ABS 112: The Timing of Changes in Synaptic Function during Learning in Multiple Memory Systems

Naia Luz Marcelino, Asrah Rizvi, Jeremy Veenstra-VanderWeele, Kally Sparks

Van Wickle (2025) Volume 1, ABS 112

Introduction: The interplay between multiple memory systems, particularly the hippocampus (HPC) and striatum (STR), is crucial for learning and behavioral control. The HPC and STR are critical for mediating stimulus-stimulus and stimulus-response habitual learning, respectively [1]. Prior research indicates that developmental experience alters neural circuitry, as evidenced by changes in evoked responses within the granule and molecular layers of the dorsal HPC [2]. As such, we hypothesize that the parallel development of these two systems, HPC and STR, is critical for balancing their respective influence in adult learning and behavior.

##########

**Assigned task A**.
In the abstract, what kind of learning does the striatum mediate?
**Assigned task B**.
Reproduce everything in the abstract from "Van Wickle (2025)" down to "learning and behavior.".

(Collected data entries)
##########

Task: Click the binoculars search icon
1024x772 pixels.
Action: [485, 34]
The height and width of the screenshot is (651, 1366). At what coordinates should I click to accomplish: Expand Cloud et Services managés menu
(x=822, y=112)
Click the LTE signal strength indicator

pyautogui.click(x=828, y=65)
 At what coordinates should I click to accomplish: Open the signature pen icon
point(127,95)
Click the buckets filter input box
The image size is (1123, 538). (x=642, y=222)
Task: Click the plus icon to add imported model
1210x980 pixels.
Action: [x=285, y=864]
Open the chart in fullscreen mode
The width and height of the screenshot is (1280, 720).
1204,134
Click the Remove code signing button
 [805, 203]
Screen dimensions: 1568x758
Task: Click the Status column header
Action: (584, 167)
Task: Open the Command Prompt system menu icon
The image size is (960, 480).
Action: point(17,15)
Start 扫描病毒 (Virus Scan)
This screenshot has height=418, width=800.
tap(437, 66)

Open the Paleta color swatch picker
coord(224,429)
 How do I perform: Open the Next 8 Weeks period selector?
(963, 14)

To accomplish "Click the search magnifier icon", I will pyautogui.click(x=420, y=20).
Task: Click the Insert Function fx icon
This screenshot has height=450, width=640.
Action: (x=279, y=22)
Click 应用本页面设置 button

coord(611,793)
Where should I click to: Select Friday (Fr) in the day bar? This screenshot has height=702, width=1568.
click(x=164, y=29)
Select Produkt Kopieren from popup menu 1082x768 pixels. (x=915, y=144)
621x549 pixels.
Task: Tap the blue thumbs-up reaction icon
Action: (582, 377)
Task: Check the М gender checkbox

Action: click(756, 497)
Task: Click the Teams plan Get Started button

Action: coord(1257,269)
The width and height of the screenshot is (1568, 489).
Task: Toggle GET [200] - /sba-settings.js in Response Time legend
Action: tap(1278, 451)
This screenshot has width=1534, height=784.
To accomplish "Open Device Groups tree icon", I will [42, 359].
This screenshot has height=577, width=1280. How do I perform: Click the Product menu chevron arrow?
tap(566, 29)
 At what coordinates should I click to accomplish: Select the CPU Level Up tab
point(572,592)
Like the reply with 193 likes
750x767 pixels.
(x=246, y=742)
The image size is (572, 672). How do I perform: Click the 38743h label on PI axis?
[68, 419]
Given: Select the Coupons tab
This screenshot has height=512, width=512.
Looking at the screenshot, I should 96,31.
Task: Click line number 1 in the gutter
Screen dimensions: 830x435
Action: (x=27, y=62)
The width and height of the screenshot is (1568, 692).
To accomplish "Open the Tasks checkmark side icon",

##########

**Answer section A**.
Stimulus-response habitual learning.

**Answer section B**.
Van Wickle (2025) Volume 1, ABS 112

Introduction: The interplay between multiple memory systems, particularly the hippocampus (HPC) and striatum (STR), is crucial for learning and behavioral control. The HPC and STR are critical for mediating stimulus-stimulus and stimulus-response habitual learning, respectively [1]. Prior research indicates that developmental experience alters neural circuitry, as evidenced by changes in evoked responses within the granule and molecular layers of the dorsal HPC [2]. As such, we hypothesize that the parallel development of these two systems, HPC and STR, is critical for balancing their respective influence in adult learning and behavior.